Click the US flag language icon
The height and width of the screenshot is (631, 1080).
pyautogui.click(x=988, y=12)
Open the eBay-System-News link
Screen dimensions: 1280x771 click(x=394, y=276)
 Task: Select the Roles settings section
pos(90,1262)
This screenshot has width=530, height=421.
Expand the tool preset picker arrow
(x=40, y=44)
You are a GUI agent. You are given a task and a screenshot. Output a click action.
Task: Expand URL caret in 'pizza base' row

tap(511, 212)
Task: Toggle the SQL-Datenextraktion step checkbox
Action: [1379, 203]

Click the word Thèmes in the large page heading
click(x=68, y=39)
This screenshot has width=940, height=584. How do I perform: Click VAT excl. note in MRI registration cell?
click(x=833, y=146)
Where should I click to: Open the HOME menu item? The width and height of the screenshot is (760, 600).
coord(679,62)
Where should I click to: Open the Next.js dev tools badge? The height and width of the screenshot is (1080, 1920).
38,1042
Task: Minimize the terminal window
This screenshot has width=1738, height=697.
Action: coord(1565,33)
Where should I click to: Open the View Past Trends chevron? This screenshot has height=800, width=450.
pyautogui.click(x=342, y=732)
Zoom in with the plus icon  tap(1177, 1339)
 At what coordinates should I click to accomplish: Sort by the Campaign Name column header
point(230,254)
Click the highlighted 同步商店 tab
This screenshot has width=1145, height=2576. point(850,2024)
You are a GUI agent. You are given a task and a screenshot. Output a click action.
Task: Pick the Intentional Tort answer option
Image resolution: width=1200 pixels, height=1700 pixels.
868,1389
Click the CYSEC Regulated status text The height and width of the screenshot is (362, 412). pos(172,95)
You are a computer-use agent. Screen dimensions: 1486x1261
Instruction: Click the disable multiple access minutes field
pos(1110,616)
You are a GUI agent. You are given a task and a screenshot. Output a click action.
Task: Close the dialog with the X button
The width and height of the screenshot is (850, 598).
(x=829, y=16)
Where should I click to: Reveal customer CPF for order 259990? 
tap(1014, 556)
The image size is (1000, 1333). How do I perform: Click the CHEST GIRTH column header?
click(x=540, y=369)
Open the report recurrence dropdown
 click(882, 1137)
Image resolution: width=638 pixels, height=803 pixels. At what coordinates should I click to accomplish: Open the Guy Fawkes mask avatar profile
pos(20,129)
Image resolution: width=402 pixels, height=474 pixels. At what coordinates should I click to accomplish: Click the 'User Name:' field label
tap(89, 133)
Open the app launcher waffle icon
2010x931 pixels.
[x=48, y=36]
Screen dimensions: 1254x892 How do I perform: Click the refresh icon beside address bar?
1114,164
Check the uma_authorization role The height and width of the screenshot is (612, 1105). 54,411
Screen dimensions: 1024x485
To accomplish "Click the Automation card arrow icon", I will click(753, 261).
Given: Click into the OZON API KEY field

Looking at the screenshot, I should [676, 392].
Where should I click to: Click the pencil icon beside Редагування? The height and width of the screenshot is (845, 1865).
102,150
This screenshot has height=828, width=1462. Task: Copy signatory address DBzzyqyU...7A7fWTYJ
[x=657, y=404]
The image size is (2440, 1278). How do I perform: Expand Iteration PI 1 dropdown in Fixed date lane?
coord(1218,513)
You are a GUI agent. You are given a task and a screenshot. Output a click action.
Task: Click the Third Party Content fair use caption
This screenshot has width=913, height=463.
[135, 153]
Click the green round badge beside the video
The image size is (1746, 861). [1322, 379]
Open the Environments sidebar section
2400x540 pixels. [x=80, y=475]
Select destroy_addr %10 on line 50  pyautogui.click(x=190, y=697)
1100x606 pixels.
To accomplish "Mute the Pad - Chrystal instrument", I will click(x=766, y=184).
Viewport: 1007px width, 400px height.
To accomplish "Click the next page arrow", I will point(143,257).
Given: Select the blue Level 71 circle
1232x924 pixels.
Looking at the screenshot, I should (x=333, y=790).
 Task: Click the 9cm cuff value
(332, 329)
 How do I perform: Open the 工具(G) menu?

----

EXERCISE INSTRUCTIONS: Arrange all the entries above as a Markdown table with the columns Row and Line. Put each line in its own numbered row and leave out the blank lines.

RESPONSE BELOW:
| Row | Line |
|---|---|
| 1 | Click the US flag language icon |
| 2 | The height and width of the screenshot is (631, 1080). |
| 3 | pyautogui.click(x=988, y=12) |
| 4 | Open the eBay-System-News link |
| 5 | Screen dimensions: 1280x771 click(x=394, y=276) |
| 6 |  Task: Select the Roles settings section |
| 7 | pos(90,1262) |
| 8 | This screenshot has width=530, height=421. |
| 9 | Expand the tool preset picker arrow |
| 10 | (x=40, y=44) |
| 11 | You are a GUI agent. You are given a task and a screenshot. Output a click action. |
| 12 | Task: Expand URL caret in 'pizza base' row |
| 13 | tap(511, 212) |
| 14 | Task: Toggle the SQL-Datenextraktion step checkbox |
| 15 | Action: [1379, 203] |
| 16 | Click the word Thèmes in the large page heading |
| 17 | click(x=68, y=39) |
| 18 | This screenshot has width=940, height=584. How do I perform: Click VAT excl. note in MRI registration cell? |
| 19 | click(x=833, y=146) |
| 20 | Where should I click to: Open the HOME menu item? The width and height of the screenshot is (760, 600). |
| 21 | coord(679,62) |
| 22 | Where should I click to: Open the Next.js dev tools badge? The height and width of the screenshot is (1080, 1920). |
| 23 | 38,1042 |
| 24 | Task: Minimize the terminal window |
| 25 | This screenshot has width=1738, height=697. |
| 26 | Action: coord(1565,33) |
| 27 | Where should I click to: Open the View Past Trends chevron? This screenshot has height=800, width=450. |
| 28 | pyautogui.click(x=342, y=732) |
| 29 | Zoom in with the plus icon  tap(1177, 1339) |
| 30 |  At what coordinates should I click to accomplish: Sort by the Campaign Name column header |
| 31 | point(230,254) |
| 32 | Click the highlighted 同步商店 tab |
| 33 | This screenshot has width=1145, height=2576. point(850,2024) |
| 34 | You are a GUI agent. You are given a task and a screenshot. Output a click action. |
| 35 | Task: Pick the Intentional Tort answer option |
| 36 | Image resolution: width=1200 pixels, height=1700 pixels. |
| 37 | 868,1389 |
| 38 | Click the CYSEC Regulated status text The height and width of the screenshot is (362, 412). pos(172,95) |
| 39 | You are a computer-use agent. Screen dimensions: 1486x1261 |
| 40 | Instruction: Click the disable multiple access minutes field |
| 41 | pos(1110,616) |
| 42 | You are a GUI agent. You are given a task and a screenshot. Output a click action. |
| 43 | Task: Close the dialog with the X button |
| 44 | The width and height of the screenshot is (850, 598). |
| 45 | (x=829, y=16) |
| 46 | Where should I click to: Reveal customer CPF for order 259990?  |
| 47 | tap(1014, 556) |
| 48 | The image size is (1000, 1333). How do I perform: Click the CHEST GIRTH column header? |
| 49 | click(x=540, y=369) |
| 50 | Open the report recurrence dropdown |
| 51 |  click(882, 1137) |
| 52 | Image resolution: width=638 pixels, height=803 pixels. At what coordinates should I click to accomplish: Open the Guy Fawkes mask avatar profile |
| 53 | pos(20,129) |
| 54 | Image resolution: width=402 pixels, height=474 pixels. At what coordinates should I click to accomplish: Click the 'User Name:' field label |
| 55 | tap(89, 133) |
| 56 | Open the app launcher waffle icon |
| 57 | 2010x931 pixels. |
| 58 | [x=48, y=36] |
| 59 | Screen dimensions: 1254x892 How do I perform: Click the refresh icon beside address bar? |
| 60 | 1114,164 |
| 61 | Check the uma_authorization role The height and width of the screenshot is (612, 1105). 54,411 |
| 62 | Screen dimensions: 1024x485 |
| 63 | To accomplish "Click the Automation card arrow icon", I will click(753, 261). |
| 64 | Given: Click into the OZON API KEY field |
| 65 | Looking at the screenshot, I should [676, 392]. |
| 66 | Where should I click to: Click the pencil icon beside Редагування? The height and width of the screenshot is (845, 1865). |
| 67 | 102,150 |
| 68 | This screenshot has height=828, width=1462. Task: Copy signatory address DBzzyqyU...7A7fWTYJ |
| 69 | [x=657, y=404] |
| 70 | The image size is (2440, 1278). How do I perform: Expand Iteration PI 1 dropdown in Fixed date lane? |
| 71 | coord(1218,513) |
| 72 | You are a GUI agent. You are given a task and a screenshot. Output a click action. |
| 73 | Task: Click the Third Party Content fair use caption |
| 74 | This screenshot has width=913, height=463. |
| 75 | [135, 153] |
| 76 | Click the green round badge beside the video |
| 77 | The image size is (1746, 861). [1322, 379] |
| 78 | Open the Environments sidebar section |
| 79 | 2400x540 pixels. [x=80, y=475] |
| 80 | Select destroy_addr %10 on line 50  pyautogui.click(x=190, y=697) |
| 81 | 1100x606 pixels. |
| 82 | To accomplish "Mute the Pad - Chrystal instrument", I will click(x=766, y=184). |
| 83 | Viewport: 1007px width, 400px height. |
| 84 | To accomplish "Click the next page arrow", I will point(143,257). |
| 85 | Given: Select the blue Level 71 circle |
| 86 | 1232x924 pixels. |
| 87 | Looking at the screenshot, I should (x=333, y=790). |
| 88 |  Task: Click the 9cm cuff value |
| 89 | (332, 329) |
| 90 |  How do I perform: Open the 工具(G) menu? |